[Dataset content]
= Beginning of Section =
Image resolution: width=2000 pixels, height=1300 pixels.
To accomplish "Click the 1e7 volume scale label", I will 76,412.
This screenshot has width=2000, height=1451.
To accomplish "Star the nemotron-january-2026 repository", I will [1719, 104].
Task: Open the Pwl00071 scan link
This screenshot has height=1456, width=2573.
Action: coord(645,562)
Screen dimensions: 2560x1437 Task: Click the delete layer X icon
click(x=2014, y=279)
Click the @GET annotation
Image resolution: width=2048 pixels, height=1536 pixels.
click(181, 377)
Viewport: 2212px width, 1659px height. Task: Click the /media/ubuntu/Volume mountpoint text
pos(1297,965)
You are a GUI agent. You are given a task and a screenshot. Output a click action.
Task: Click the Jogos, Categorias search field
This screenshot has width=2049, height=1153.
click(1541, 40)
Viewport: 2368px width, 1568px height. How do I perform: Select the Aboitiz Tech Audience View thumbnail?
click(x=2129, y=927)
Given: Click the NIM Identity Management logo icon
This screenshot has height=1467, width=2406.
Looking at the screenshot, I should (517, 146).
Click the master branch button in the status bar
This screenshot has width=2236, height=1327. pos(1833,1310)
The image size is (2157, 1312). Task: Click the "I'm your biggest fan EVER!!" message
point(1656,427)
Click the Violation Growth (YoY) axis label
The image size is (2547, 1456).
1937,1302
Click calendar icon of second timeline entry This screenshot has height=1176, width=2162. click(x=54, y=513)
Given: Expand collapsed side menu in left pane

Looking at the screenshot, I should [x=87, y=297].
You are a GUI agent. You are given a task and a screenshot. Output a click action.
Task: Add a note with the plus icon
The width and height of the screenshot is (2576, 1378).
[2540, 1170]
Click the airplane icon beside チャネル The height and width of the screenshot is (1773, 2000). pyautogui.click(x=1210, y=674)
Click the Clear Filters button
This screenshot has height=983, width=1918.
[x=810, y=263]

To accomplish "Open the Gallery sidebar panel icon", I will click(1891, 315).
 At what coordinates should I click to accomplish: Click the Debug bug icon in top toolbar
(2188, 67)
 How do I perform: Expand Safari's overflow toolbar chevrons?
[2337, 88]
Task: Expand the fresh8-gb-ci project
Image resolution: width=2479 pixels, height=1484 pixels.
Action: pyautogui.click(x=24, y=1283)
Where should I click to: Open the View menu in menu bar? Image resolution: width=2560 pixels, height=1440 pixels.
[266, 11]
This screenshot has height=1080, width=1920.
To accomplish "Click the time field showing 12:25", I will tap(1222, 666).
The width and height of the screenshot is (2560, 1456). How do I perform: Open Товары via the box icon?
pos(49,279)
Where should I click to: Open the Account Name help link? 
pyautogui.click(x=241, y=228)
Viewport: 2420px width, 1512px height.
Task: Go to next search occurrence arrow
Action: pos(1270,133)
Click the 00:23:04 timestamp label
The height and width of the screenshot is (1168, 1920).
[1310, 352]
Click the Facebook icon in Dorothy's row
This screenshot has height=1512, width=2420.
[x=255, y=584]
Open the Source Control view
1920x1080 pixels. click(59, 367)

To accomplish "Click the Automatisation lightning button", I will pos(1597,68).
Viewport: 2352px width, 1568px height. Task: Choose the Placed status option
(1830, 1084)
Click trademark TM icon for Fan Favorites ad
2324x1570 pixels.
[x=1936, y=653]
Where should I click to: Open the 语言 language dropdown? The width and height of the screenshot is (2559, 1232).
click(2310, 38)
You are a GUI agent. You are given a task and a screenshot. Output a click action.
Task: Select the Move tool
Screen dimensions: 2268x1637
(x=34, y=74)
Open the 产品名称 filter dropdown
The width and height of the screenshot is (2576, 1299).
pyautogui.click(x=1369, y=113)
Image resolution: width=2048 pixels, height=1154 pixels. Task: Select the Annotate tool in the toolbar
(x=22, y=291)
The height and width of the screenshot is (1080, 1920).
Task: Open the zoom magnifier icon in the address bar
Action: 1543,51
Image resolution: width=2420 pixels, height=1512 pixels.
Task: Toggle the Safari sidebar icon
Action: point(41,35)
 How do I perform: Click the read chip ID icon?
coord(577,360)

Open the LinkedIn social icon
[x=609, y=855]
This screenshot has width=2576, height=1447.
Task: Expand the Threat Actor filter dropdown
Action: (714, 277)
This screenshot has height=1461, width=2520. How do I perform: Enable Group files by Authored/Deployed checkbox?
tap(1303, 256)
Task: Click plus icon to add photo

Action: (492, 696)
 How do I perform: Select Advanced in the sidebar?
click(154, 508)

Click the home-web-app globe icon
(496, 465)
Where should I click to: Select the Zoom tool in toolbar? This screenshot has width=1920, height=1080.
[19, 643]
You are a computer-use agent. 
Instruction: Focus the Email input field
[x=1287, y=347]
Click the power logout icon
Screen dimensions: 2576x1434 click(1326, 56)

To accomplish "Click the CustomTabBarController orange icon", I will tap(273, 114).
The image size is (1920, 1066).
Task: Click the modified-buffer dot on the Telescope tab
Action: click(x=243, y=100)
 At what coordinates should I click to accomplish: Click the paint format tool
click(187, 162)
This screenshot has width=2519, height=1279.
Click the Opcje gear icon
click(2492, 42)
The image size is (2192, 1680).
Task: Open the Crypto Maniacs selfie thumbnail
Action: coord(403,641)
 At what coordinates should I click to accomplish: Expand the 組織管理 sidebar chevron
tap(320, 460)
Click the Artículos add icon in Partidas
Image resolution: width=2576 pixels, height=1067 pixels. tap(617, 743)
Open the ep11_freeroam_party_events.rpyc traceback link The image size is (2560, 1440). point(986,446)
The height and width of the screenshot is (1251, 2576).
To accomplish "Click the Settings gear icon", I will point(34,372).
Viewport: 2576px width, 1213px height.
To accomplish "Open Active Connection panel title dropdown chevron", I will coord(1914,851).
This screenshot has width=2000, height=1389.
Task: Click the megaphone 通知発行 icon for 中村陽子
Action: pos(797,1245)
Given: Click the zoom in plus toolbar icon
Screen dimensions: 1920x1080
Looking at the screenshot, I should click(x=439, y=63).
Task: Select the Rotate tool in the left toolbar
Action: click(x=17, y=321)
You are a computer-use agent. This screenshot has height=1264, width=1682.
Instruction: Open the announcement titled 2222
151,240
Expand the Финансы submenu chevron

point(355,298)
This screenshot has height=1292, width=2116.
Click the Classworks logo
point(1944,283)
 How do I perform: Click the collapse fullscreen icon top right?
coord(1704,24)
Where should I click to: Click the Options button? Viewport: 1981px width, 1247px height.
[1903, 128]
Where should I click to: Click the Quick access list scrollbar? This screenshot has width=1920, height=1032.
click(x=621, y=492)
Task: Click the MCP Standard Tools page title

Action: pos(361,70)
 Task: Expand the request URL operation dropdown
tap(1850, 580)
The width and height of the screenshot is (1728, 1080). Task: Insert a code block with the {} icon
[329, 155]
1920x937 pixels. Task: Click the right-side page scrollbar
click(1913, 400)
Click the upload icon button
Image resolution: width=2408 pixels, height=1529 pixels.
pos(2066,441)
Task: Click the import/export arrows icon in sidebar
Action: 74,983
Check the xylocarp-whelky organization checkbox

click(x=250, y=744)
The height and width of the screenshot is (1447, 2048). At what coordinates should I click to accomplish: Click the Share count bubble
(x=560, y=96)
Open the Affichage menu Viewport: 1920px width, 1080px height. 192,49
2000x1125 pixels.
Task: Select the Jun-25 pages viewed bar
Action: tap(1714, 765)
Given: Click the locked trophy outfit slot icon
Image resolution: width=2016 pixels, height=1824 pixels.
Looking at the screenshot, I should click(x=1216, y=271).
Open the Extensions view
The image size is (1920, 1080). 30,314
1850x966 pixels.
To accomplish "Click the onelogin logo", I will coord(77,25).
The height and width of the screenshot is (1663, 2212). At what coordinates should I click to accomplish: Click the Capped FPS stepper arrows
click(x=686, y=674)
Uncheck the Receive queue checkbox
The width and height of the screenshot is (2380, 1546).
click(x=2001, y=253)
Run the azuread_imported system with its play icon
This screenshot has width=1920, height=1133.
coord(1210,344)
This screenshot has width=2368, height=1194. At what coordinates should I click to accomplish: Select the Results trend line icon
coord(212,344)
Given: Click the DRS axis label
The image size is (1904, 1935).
= End of Section =
[Problem to solve]
Please copy all lines of the listing in which the string "computer" occurs.

[Problem solution]
You are a computer-use agent. 
You are a computer-use agent. This screenshot has height=1264, width=1682.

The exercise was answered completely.